生徒会長

 陰キャである僕たち三人が隅で震えている間、神薙さんは多くの生徒たちを前に堂々たる態度で会話を交わしていた。

 先程、僕たちのやっていた下手な弁明は何だったのか。

 神薙さんがどんどんみんなの疑問に答えていく。


「その前に聞きたいことがあるのだが」


 そんな中で、一人の生徒が前に出てくる。

 出てくるのは我が校の生徒会長であり、神薙さんと同様に探索者もやっている凄い人だ。

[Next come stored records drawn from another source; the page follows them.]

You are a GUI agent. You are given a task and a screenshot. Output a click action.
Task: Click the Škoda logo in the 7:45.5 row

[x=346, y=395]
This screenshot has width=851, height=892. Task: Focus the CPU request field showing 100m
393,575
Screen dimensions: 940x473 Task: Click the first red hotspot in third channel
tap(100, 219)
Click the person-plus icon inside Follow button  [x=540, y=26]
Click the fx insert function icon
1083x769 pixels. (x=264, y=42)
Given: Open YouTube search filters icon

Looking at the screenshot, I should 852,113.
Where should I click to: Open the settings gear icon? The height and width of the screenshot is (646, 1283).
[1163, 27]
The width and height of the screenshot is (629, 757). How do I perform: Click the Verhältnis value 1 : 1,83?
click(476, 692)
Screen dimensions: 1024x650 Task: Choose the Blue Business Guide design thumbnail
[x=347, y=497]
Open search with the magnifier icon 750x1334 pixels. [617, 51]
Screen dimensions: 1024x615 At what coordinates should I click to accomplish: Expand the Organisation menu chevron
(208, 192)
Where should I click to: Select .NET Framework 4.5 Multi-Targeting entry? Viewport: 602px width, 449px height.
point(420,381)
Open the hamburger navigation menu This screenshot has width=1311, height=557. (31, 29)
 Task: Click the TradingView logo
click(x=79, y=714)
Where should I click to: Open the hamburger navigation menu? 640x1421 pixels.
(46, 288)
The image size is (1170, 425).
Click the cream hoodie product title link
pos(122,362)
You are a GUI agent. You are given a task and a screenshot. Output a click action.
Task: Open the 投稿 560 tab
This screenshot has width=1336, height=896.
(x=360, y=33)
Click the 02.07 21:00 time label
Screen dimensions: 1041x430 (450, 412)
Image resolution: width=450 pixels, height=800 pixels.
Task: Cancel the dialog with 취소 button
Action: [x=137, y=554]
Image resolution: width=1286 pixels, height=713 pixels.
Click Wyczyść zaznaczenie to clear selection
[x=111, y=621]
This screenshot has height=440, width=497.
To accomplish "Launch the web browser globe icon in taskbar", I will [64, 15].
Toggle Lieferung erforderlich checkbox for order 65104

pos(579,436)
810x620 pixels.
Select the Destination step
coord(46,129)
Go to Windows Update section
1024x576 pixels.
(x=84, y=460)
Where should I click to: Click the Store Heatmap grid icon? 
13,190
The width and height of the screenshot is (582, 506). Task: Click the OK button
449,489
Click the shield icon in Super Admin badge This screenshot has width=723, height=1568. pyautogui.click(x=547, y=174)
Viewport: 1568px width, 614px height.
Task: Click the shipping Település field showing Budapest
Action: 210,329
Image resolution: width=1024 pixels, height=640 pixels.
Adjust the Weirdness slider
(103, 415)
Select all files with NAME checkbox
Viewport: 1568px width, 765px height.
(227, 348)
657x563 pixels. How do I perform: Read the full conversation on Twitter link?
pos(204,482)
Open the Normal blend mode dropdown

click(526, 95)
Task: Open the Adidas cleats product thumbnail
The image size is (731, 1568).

 僕はあまり知らないが、実家の方もなんかこう凄いらしい。

 まぁ、個人的には生徒会長がめちゃくちゃ美人な女性であるということにしか目が行かない。


「赤城くん、だっけ?」


 そんな人が口を開いて告げるのは僕の名前である。

 

「は、はぃ?」


 変な風に声が裏返ってしまったのは許して欲しい。


「キス、したら怪我を治せると言っていたが……それはどういうことだろうか?なかなか、見過ごせるような話ではないだが……説明をお願いしても?」


 そんな僕に触れることはなく、生徒会長は僕へと疑問の声を上げてくる。


「えっと、ですね?」


「うむ」


「正確に言うと、僕の能力は一日に一回だけ。自分の魔力がなくとも、己の怪我と魔力を治す能力なんです。本来は他人の怪我を治すものじゃないのです。ですが、裏技的な方法として、粘膜による接触を交わすことで自分と相手のパスを繋げ、一つとすることで他人にも回復を施すことができるのです」


「なるほど……粘膜による接触か」


 僕の言葉に生徒会長が頷く。


「で、あれば別のものでも可能だと?」


「まぁ、一応は、……ただその、キス以外で相手にも回復能力を与えようと場合は……何と言いますか。より問題になってしまう可能性もあるので」


 僕は生徒会長の言葉に仔細を濁しながら答えていく。


「なるほど。膣か肛門か。確かにもっとエゲツナイ方法であるな。いくら治療行為と言えどもまだお付き合いもしていない男女がそういう行為を行うのは流石に生徒会長としては中々に看過できない」


 そんな僕に対して。


「……ちょっ、はっ!?」

 

 生徒会長は一切濁すことなくストレートな物言いで仔細まで語っていく。


「ん?そういうことであろう」


「え、まぁ……確かに、そうですけどぉ。鼻や耳、目で深く繋がるのは中々に難しくてぇ」


 そんな僕に対して、生徒会長はどこ吹く風である……なんか釈然としないのだが。なんで僕だけがこんなに動揺しているのか。


「うむ。相手の鼻の穴に耳の中に自分の舌や陰茎を入れるわけのは逆にアブノーマルなプレイになってしまうからな。目は失明しそうであるし」


「だからさっきから何をっ!?」


 僕は見た目が綺麗な生徒会長の口から出てくるとんでも発言の数々に動揺の声を上げる。


「ん?そういうことであろう?」


「……そうなんだけどぉ」


 そうではあるけど、そうではない。


「あ、あの……生徒会長?」


 そんな生徒会長に見かねた神薙さんが会話に入ってきてくれる。


「どうした?」


「……私たちのあれについて、深く聞かれるのはちょっとだけ恥ずかしいのですけど」


「あぁ、それはすまなかった。それでも、今回の話はかなりのものなのだぞ?魔力すらも回復させるなど前代未聞!探索者の歴史が変わる!」


 あまり変わってほしくはない。

 おっさんとキスしろとか言われたらダンジョンに引きこもって二度と出てこなくなってしまうかもしれない。


「おーい!お前ら!」


 そんな会話をしていた中で、うちのクラスの担任が強引に割り込んでくる。


「そろそろ時間だ!気になるのもわかるが……後にしろ」


 そして、そのまま先生としての立場を使って強引にこの場を解散させるのだった。